N can be 9 since 10 will not be utilized later on.

create a matrix to store the values:

cart.predictions <- matrix(nrow = chunk, ncol = length(4:10)*3)

it should have the same number of rows as there are predictions in each chunk (so 30) and it should have as many columns are there are predictions (three models for 4:10 chunks).

k <- 0 #as a counter
for (j in 4:10) { #prediction on chunks 4:10
  p <- j-3  
  pred <- list()
  for(i in p : (p+2)) { #using models (chink - 3) : (chunk - 1)
    k = k + 1 
    predi <- predict(cart.models[[i]], d[[j]], type = "class")
    cart.predictions[,k] <- predi
  }
}

this creates a numeric matrix for predictions.

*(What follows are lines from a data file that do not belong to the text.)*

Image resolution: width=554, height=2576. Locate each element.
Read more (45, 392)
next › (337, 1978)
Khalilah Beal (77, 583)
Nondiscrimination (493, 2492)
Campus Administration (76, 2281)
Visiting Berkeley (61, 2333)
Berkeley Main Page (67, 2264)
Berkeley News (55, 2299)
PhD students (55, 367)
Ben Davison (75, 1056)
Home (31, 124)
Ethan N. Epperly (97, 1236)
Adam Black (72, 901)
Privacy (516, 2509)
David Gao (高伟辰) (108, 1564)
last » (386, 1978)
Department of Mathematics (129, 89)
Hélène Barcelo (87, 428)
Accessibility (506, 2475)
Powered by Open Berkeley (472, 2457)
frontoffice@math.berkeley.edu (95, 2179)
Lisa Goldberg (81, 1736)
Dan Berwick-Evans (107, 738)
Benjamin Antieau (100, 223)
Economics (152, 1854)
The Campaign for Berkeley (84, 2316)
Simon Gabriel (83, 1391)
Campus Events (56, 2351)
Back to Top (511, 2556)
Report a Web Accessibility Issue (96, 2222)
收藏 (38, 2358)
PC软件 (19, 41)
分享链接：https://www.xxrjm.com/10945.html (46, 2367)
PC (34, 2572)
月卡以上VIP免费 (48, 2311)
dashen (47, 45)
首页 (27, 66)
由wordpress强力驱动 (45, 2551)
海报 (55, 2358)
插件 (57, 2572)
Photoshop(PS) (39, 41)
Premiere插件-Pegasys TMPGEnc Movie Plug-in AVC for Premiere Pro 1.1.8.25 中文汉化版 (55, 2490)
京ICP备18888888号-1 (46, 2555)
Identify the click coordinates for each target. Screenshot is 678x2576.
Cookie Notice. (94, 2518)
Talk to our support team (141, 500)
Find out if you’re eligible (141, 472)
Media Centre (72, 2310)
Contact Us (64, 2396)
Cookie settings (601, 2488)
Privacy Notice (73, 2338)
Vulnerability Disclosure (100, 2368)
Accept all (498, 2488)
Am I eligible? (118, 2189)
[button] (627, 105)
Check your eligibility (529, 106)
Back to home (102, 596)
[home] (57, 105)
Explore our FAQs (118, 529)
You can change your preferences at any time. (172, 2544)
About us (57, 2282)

By default when R converts factors to numeric it gives them numbers: 1 to the first level, 2 to the second etc - so to get the levels (0:4) you can just:

cart.predictions <- as.data.frame(cart.predictions - 1)

to create the column names:

names <- expand.grid(3:1, 4:10)
names$Var1 <- with(names, Var2 - Var1) 

colnames(cart.predictions) <- make.names(paste0(names$Var1,"_", names$Var2))

lets check if it correct:

prediction from model 5 on chunk 6 converted to numeric

as.numeric(as.character(predict(cart.models[[5]], d[[6]], type = "class")))

should be equal to

cart.predictions[["X5_6"]] #that's how the names were designed

all.equal(as.numeric(as.character(predict(cart.models[[5]], d[[6]], type = "class"))),
          cart.predictions[["X5_6"]])
#output
TRUE

or you can create a character matrix in the first place:

cart.predictions <- matrix(data = NA_character_, nrow = chunk, ncol = length(4:10)*3)

k <- 0 #as a counter
for (j in 4:10) { 
  p <- j-3
  pred <- list()
  for(i in p : (p+2)) {
    k = k + 1 
    predi <- predict(cart.models[[i]], d[[j]], type = "class")
    cart.predictions[,k] <- predi
  }
} 

cart.predictions <- as.data.frame(cart.predictions)

This should be the preferred method if the classes are certain "names".